Especially if he tuned in his television set to Fox News.
It was not so long ago that the likes of Ron DeSantis were narrowly squeaking to victory, and seeking his endorsement as they sought to find their way in a political landscape he had created, and a Republican Party he gripped with the hands of an obsessive body builder.
In the summer of 2018, DeSantis released an obsequious campaign advert showing him and his children pretending to build a wall along the southern border, a paean to the silly racist nonsense demanded by Trump in exchange for his support against Democrat Andrew Gillum. He beat the Democrat by just 30,000 votes.
How quickly that has changed.
The Yale-educated DeSantis, now the incumbent, has a lead of more than 10 points over Democrat Charlie Crist.
And as the 44-year-old DeSantis looks set to secure re-election and use it to very possibly as a platform to make a presidential run in 2024; he has an approval rating of 53 per cent, more than Trump ever had when he was president.
There are other advantages that the one-time congressman has over the now 76-year-old Trump, hunkered down in Mar-a-Lago amid a sea of worries.

Task description: Please write the next part of the passage about Ron DeSantis and Trump, picking up after its final sentence.

Recorded information:
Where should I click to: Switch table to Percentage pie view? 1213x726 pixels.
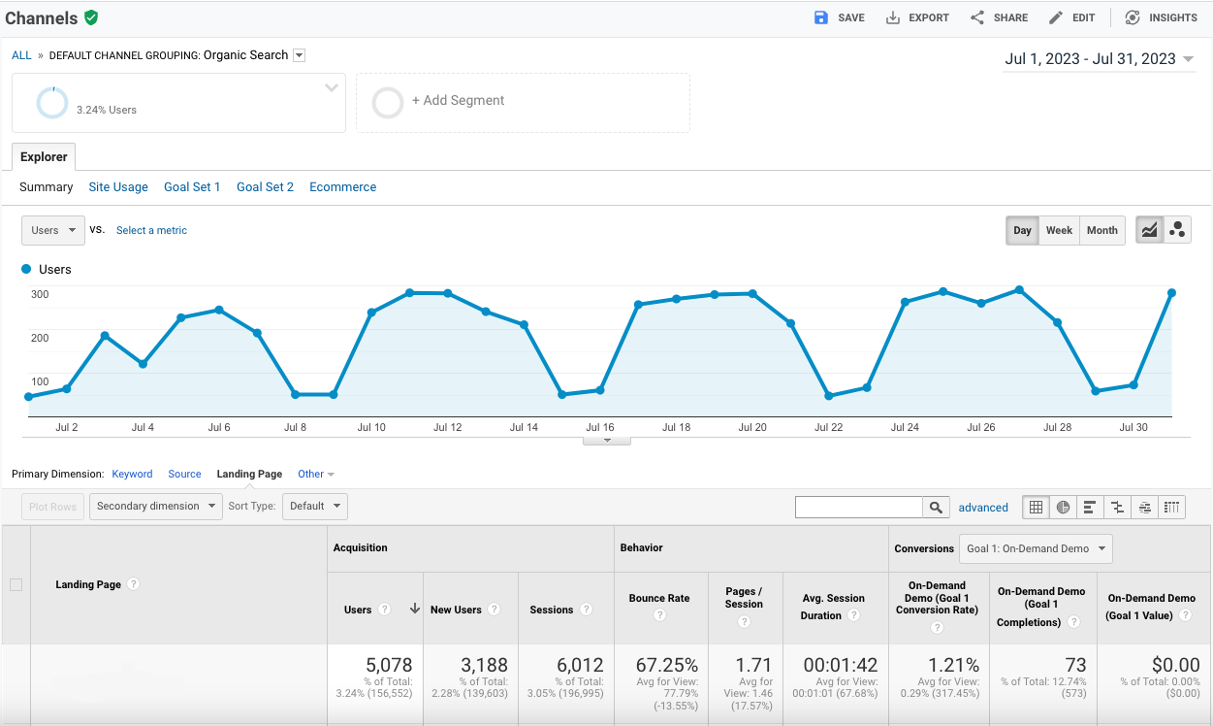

Written response:
One obviously, is that he has youth on his side.
He has also not been twice impeached, has not been subpoenaed by the committee investigating the Jan 6 attacks, is not the focus of a probe by financial investigators in New York, and has not had his home raided by the FBI which transported boxes of apparently classified documents.
Finally, neither is he the most divisive and controversial ex-president of history.
Such a shift in relative positions from wannabe novice to a man with momentum on his side, someone with the single-mindedness to fly undocumented migrants to Democratic neighbourhoods in a cruel but effective stunt, was utterly underscored by Monday’s governor’s debate.
The event, the sole showdown between DeSantis and Crist, had been delayed because of Hurricane Ian.
The two sides went into the debate with the Republican holding a 10-point advantage over the perma-tanned Crist, 66, a Florida political journeyman who previously served as governor of the sunshine state, albeit as a Republican.
It was not that Crist did not have some good lines in the frequently ill-tempered debate held in Fort Pierce.
“Florida is the most expensive state in the country to live – more than California, more than New York. And why is that the case? Because you’ve taken your eye off the ball,” he said.
“Utility rates in the state of Florida, since you’ve been governor… have gone up and up and. When I was governor, they went down.”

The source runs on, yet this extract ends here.